Words which should never be grouped together in a sentence.
“Evil visited this community today.” CT Governor Dan Malloy said yesterday in a post tragedy press conference.
Regardless of your personal religious beliefs, can there be any doubt that indeed evil manifested today in Newtown, CT?
In the final book of Ephesians, the apostle Paul writes, “For we are not fighting against people made of flesh and blood but against the evil rulers and authorities of the unseen world, against those mighty powers of darkness who rule this world.”
It’s much more acceptable for Twenty-first century Americans to vilify the gunman, or the politicians, or the Muslim extremist, or the fill-in-the-blank-with-whatever-noun-is-not-you than to admit that there are invisible forces roaming the earth.
As we lean away from all things religious, as we post-modernists are want to do, are we losing the capacity to believe in this unseen world? And if lose our capacity to believe, how can hope to press back against these dark powers?
Glenn Beck tweeted today, “It’s not the gun. It’s the soul.” I would slightly adjust his comment to read, “It’s not the gun. It’s the soul influenced by forces of evil.
People are not evil. Political parties are not evil. Religious movements are not evil. Evil is a force. A dark and malevolent force. Personified perhaps by Tolkien’s Sméagol and the ring to rule all rings. None of us are immune to the pull of evil.
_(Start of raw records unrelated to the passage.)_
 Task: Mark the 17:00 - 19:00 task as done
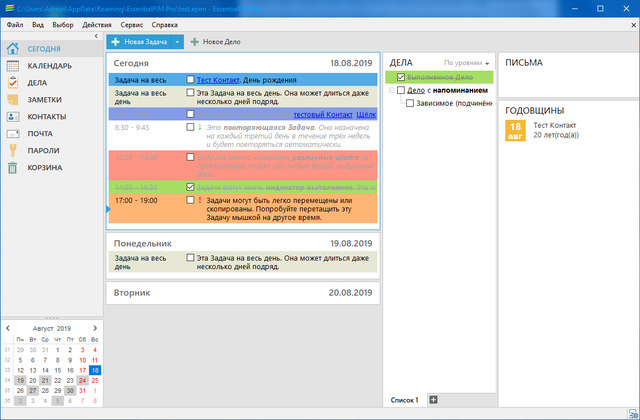pyautogui.click(x=190, y=200)
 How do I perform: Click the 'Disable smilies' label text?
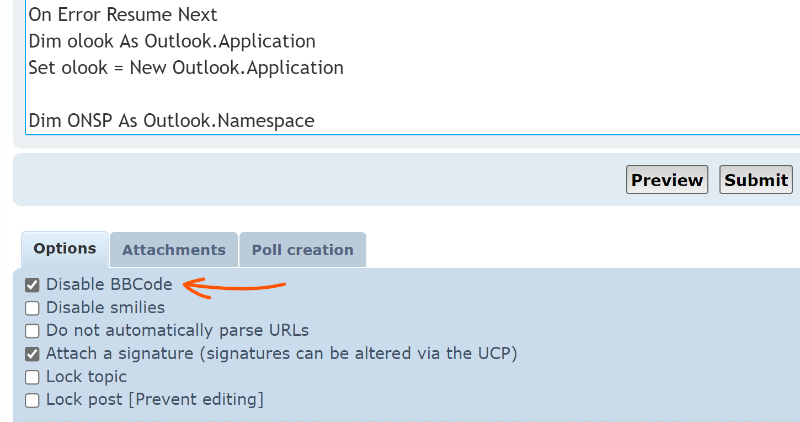click(105, 308)
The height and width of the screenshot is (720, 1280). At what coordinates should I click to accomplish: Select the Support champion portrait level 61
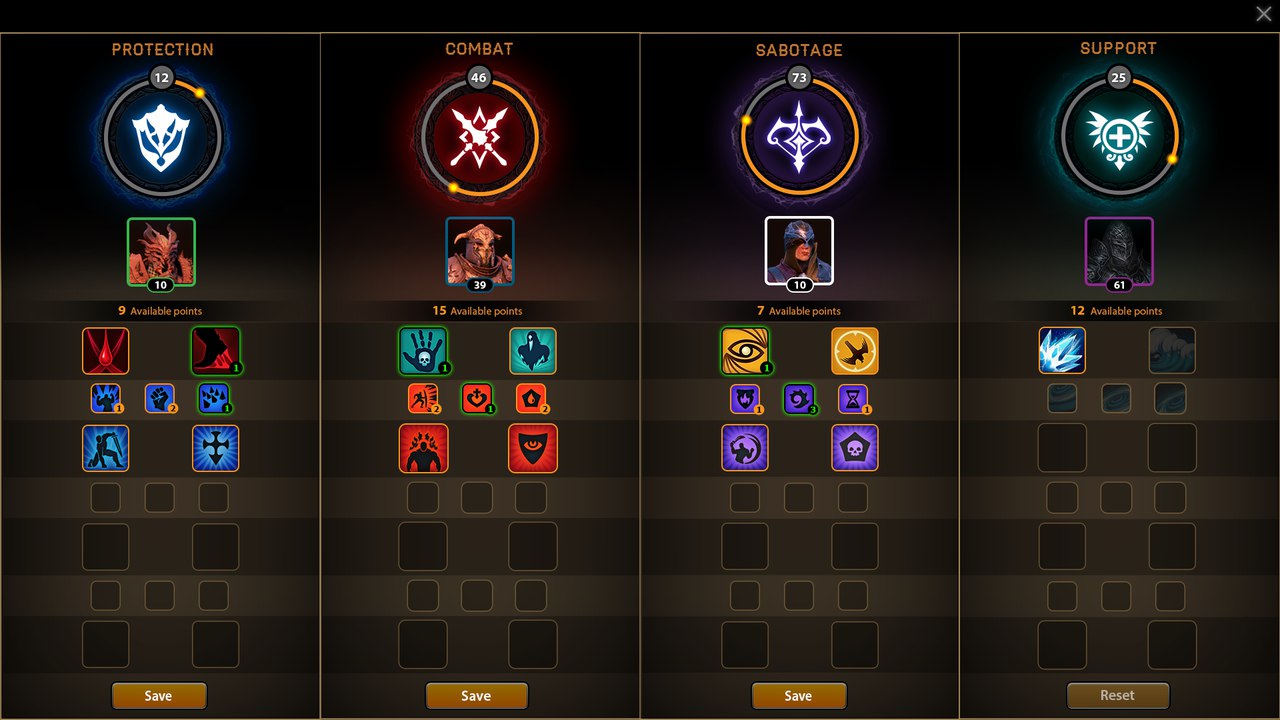coord(1119,252)
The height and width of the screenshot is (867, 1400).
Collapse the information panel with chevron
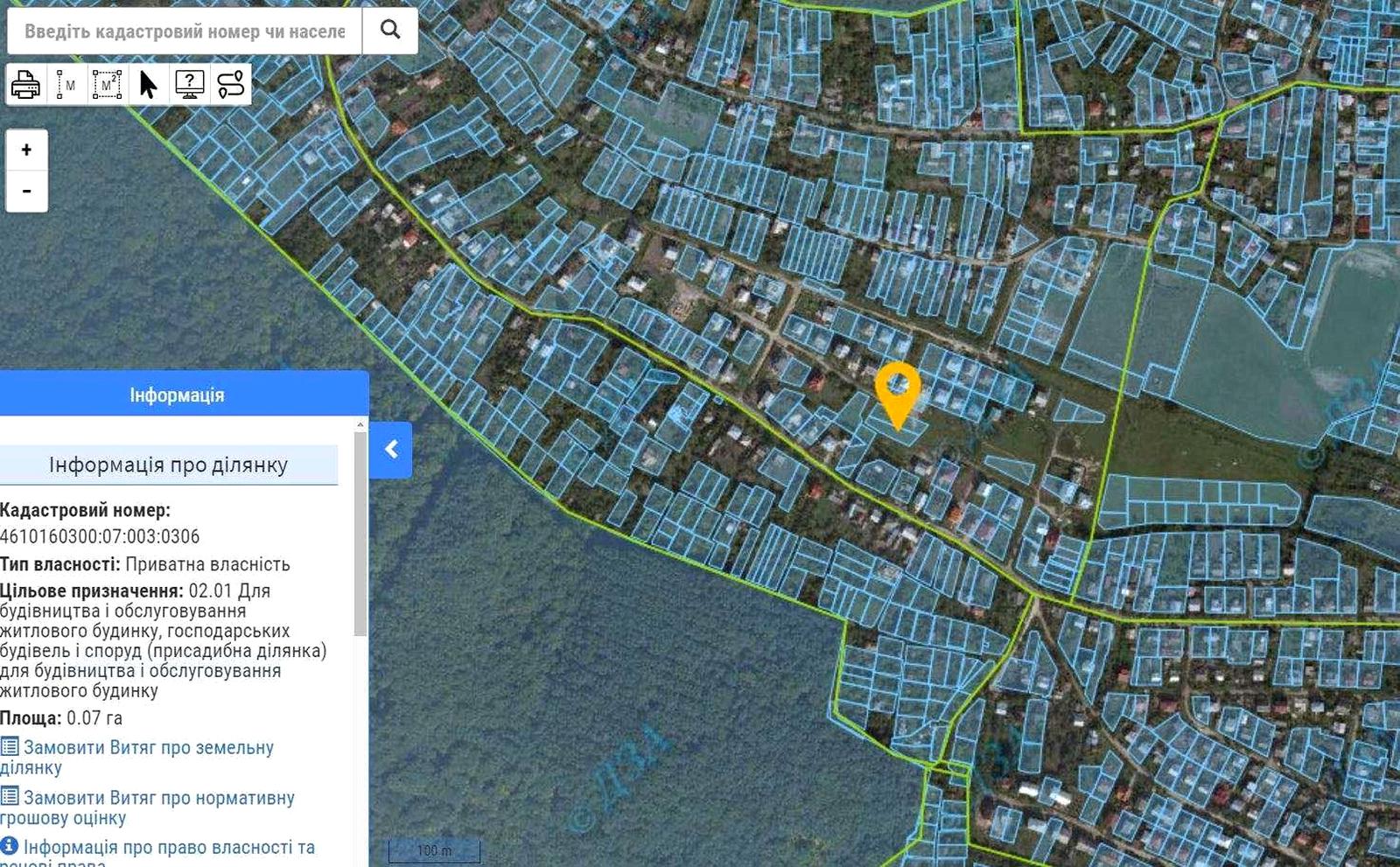pyautogui.click(x=391, y=449)
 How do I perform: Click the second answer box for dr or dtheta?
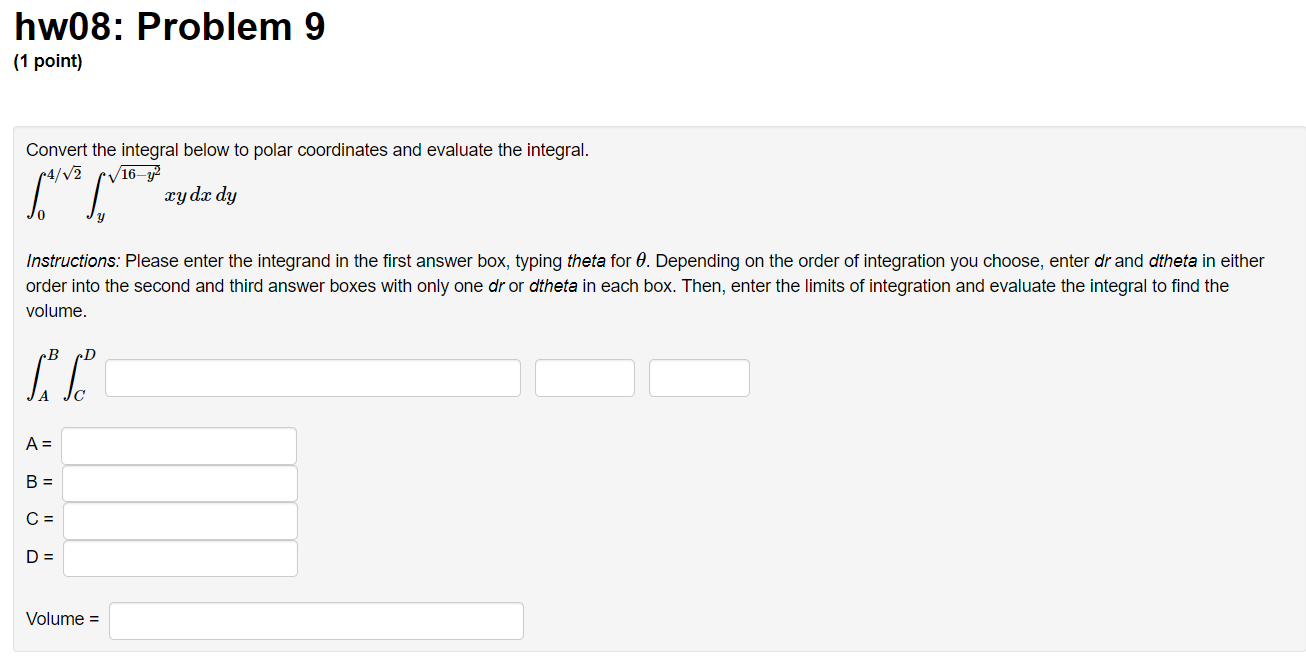[584, 377]
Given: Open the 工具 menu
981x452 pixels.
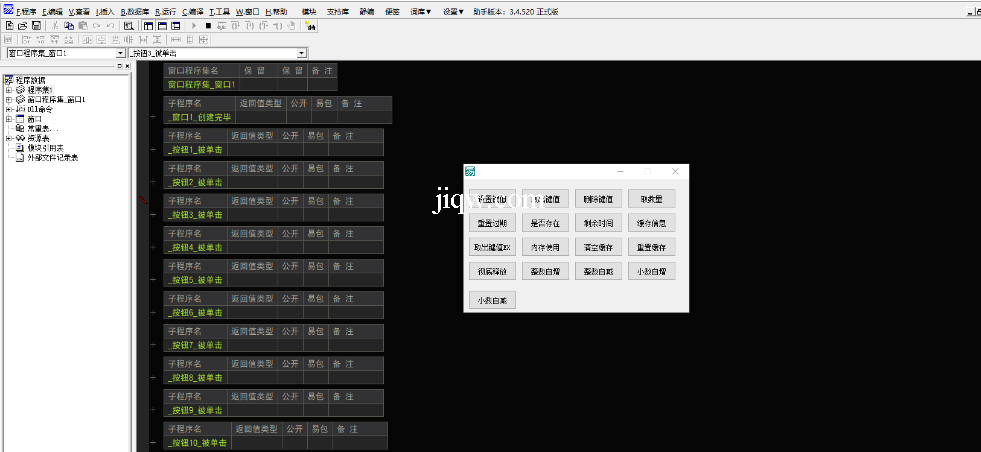Looking at the screenshot, I should (218, 12).
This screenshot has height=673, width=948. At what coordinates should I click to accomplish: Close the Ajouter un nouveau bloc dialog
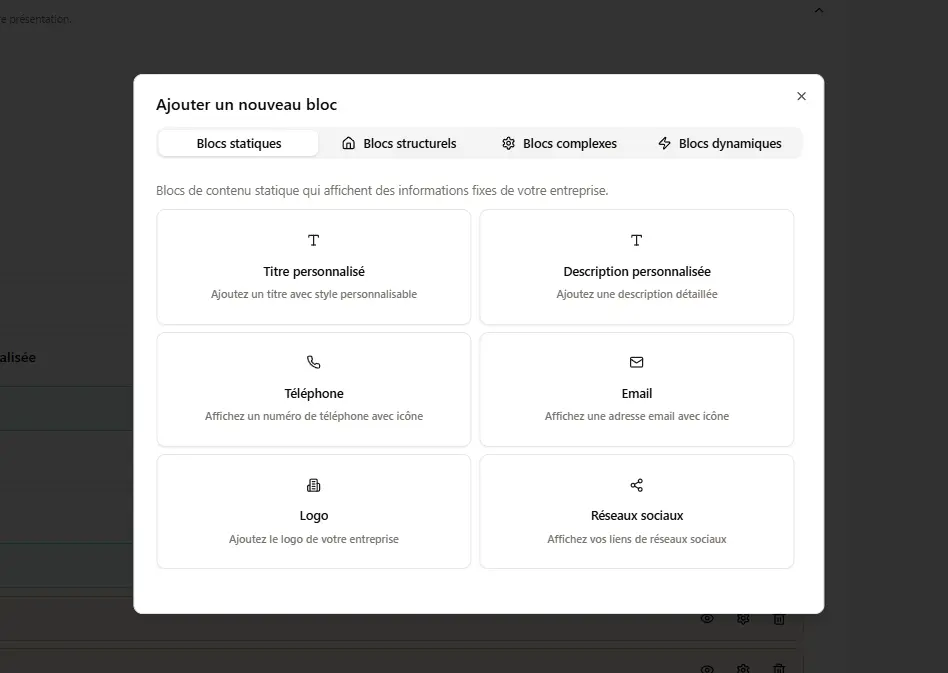(x=801, y=96)
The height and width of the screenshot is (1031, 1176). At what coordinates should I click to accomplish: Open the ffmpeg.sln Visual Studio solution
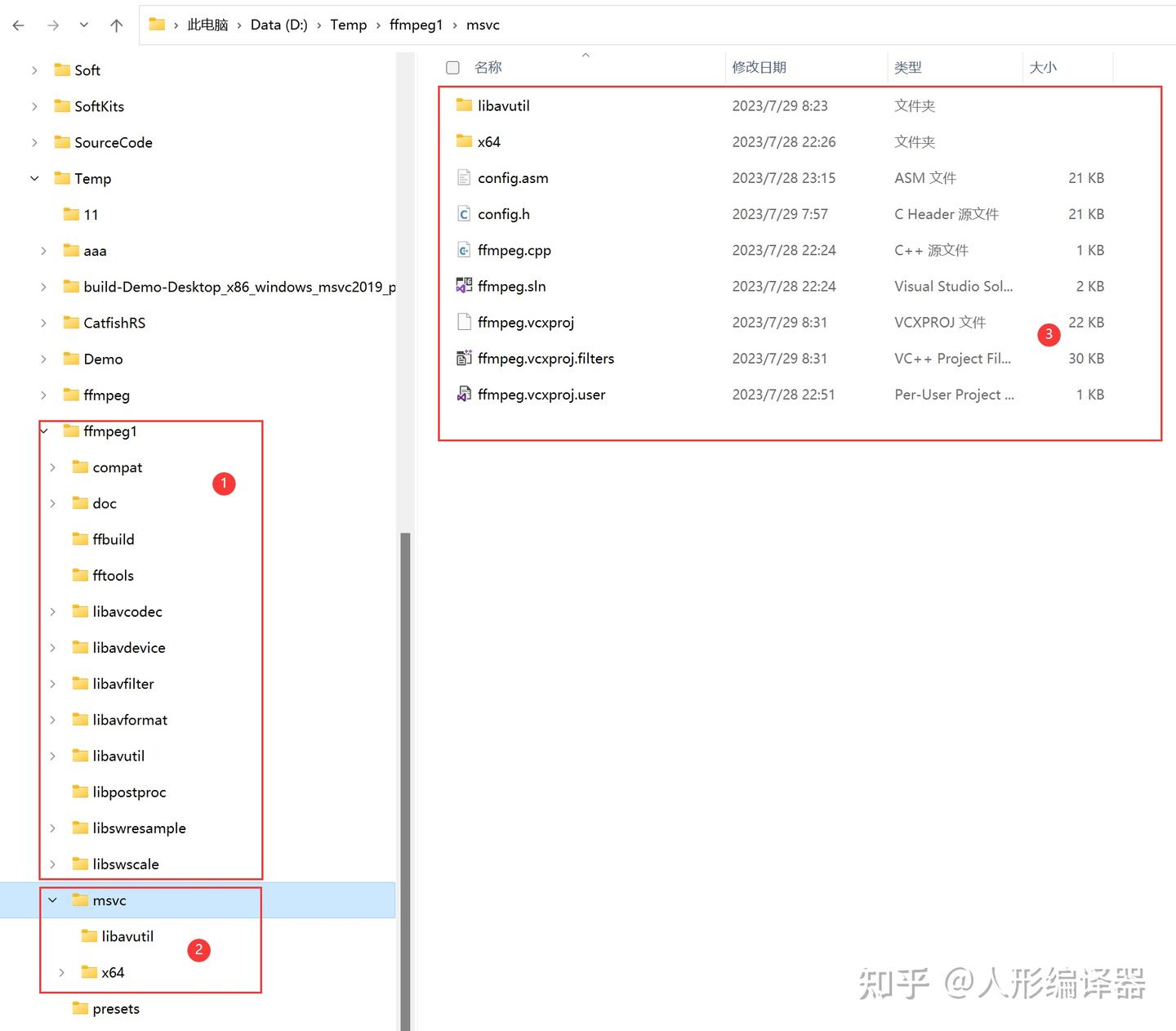coord(511,286)
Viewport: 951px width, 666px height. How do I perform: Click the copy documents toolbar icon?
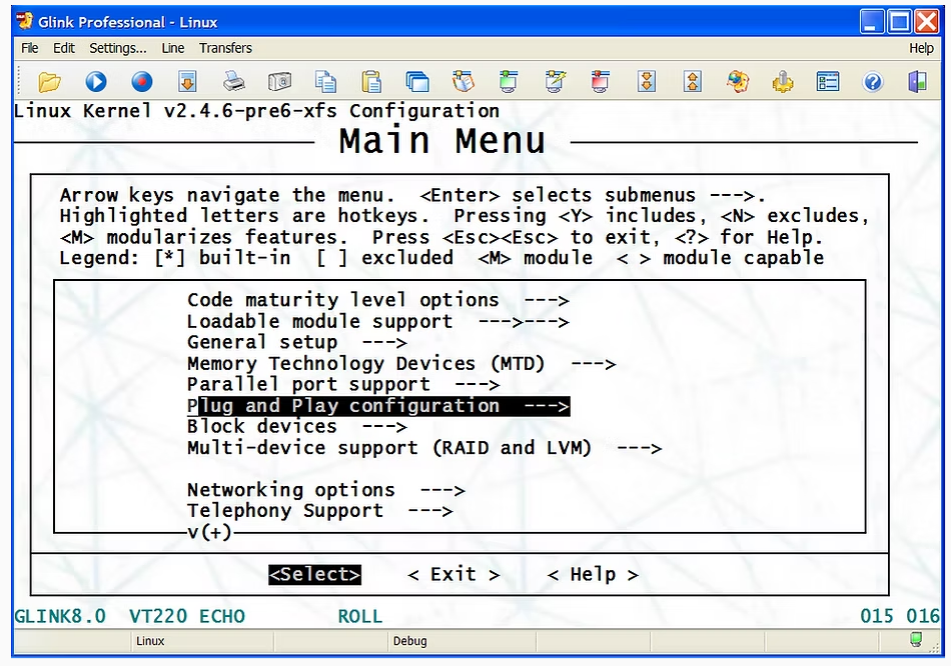(325, 82)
If we are honest, we will admit that we struggle from time to time with murderous thoughts, with greed, with lust, with lying, with abusing power.
I doubt today’s shooter, twenty year-old Adam Lanza, harbored murderous plans for years. I imagine just as with Sméagol, there was a gradual, perhaps barely discernible gravitation towards evil. Un-repentant anger, morphing into bitterness, which if left unchecked is indeed capable of untold horrors. Evil will take any matrix we offer it.
After such a frightening and destabilizing day, might we all consider metaphorically tossing the ring? Might we honestly and vulnerably confess our sins one to another: the lies, the hatred, the unwillingness to be wrong, the judgment, the greed, the hunger for power, etc. Perhaps if we all were willing to explore our own depravity and acknowledge that indeed, we all need a savior to hold us back from causing carnage, we would take the first step in bringing God’s kingdom to the earth.
Ironically, it is often in response to evil that we catch glimpses of this kingdom: a goodness, a purity, which transcends our mortal flesh. Just as we have the capacity for harm when under the influence of evil, when connected to God, each one of us is the capacity for tremendous acts of love, mercy, sacrifice, and grace. We all know and recognize when someone in our midst reaches beyond their human potential—when we access what God offers us. We witnessed it a hundred times over on 9/11. We will hear similar stories from Newtown in the coming days. We will weep—in appreciation, in awe, in amazement. And we will not discount the unseen reality because the events of this day make denial impossible.